Indicador Antecedente do Emprego recuou 3,1 pontos em setembro, para 87,0 pontos, menor nível desde maio de 2021, depois de cinco altas consecutivas. Dados divulgados nesta quarta-feira (6) pela Fundação Getulio Vargas (FGV) apontam que as expectativas para a recuperação do emprego são favoráveis, mas as turbulências do ambiente macroeconômico pesam contra a continuidade da recuperação no médio e longo prazo.
O Indicador Antecedente do Emprego, do Instituto Brasileiro de Economia do FGV IBRE, que antecipa os rumos do mercado de trabalho no Brasil, recuou 3,1 pontos em setembro, para 87,0 pontos, menor nível desde maio de 2021 (83,4 pontos). O recuo veio após cinco altas consecutivas.

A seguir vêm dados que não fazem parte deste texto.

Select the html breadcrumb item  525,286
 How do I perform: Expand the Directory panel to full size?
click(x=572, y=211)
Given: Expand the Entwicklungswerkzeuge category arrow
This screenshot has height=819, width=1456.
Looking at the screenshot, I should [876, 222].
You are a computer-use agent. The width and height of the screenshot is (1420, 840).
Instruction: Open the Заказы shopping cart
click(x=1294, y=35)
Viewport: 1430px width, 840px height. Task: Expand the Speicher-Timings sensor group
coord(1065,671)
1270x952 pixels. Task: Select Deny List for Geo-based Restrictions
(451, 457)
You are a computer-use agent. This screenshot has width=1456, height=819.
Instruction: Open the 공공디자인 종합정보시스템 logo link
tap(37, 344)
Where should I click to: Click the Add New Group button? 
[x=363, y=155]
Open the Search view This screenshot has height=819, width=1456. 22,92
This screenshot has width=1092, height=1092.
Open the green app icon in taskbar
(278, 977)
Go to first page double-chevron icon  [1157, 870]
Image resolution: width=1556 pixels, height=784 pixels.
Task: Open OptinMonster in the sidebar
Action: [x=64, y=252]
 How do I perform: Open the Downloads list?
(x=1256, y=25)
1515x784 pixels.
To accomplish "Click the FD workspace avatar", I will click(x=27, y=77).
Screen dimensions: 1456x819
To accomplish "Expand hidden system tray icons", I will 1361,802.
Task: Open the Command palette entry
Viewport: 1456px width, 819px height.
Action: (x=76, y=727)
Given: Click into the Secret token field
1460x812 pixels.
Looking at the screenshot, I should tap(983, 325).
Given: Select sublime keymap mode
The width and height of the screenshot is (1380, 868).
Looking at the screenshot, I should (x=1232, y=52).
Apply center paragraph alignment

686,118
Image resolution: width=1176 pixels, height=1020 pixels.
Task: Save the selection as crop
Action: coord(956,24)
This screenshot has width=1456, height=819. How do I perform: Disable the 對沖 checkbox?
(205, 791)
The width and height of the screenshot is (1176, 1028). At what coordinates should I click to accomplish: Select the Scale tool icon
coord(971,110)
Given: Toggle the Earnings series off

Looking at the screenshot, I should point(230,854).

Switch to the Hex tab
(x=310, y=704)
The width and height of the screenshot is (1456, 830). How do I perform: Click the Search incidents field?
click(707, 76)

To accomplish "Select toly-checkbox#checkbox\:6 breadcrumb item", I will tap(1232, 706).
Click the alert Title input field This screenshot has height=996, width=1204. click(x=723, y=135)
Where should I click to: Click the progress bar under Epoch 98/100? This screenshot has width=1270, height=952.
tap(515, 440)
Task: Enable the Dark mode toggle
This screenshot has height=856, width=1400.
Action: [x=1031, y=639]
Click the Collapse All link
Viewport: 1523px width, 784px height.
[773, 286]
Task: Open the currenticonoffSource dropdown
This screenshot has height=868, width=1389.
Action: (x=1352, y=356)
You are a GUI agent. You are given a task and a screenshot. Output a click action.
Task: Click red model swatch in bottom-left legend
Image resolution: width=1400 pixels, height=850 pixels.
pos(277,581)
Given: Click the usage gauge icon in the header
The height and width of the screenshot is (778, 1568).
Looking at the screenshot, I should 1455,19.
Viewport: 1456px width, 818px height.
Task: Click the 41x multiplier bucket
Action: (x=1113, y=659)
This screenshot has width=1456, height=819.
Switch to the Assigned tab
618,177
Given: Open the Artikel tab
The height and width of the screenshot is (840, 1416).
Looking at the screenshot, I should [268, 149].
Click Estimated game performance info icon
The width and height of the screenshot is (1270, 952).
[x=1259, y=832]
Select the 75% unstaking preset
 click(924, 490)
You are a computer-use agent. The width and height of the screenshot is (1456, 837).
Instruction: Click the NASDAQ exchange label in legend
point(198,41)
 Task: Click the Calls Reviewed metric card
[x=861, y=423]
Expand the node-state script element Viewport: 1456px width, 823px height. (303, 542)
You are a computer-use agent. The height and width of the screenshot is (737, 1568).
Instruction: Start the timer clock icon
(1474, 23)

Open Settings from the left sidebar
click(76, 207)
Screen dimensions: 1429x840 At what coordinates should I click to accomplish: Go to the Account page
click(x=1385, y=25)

Indicador antecedente de emprego
Economia g1
“O resultado negativo ainda não sugere uma reversão da tendência de recuperação, mas liga o sinal de alerta sobre o ritmo da retomada nos próximos meses. A expectativa ainda é favorável, em especial puxado pelo setor de serviços que ainda tem espaço para recuperar o que foi perdido na pandemia, mas as turbulências do ambiente macroeconômico pesam contra a continuidade da recuperação no médio e longo prazo”, afirma Rodolpho Tobler, economista do FGV IBRE.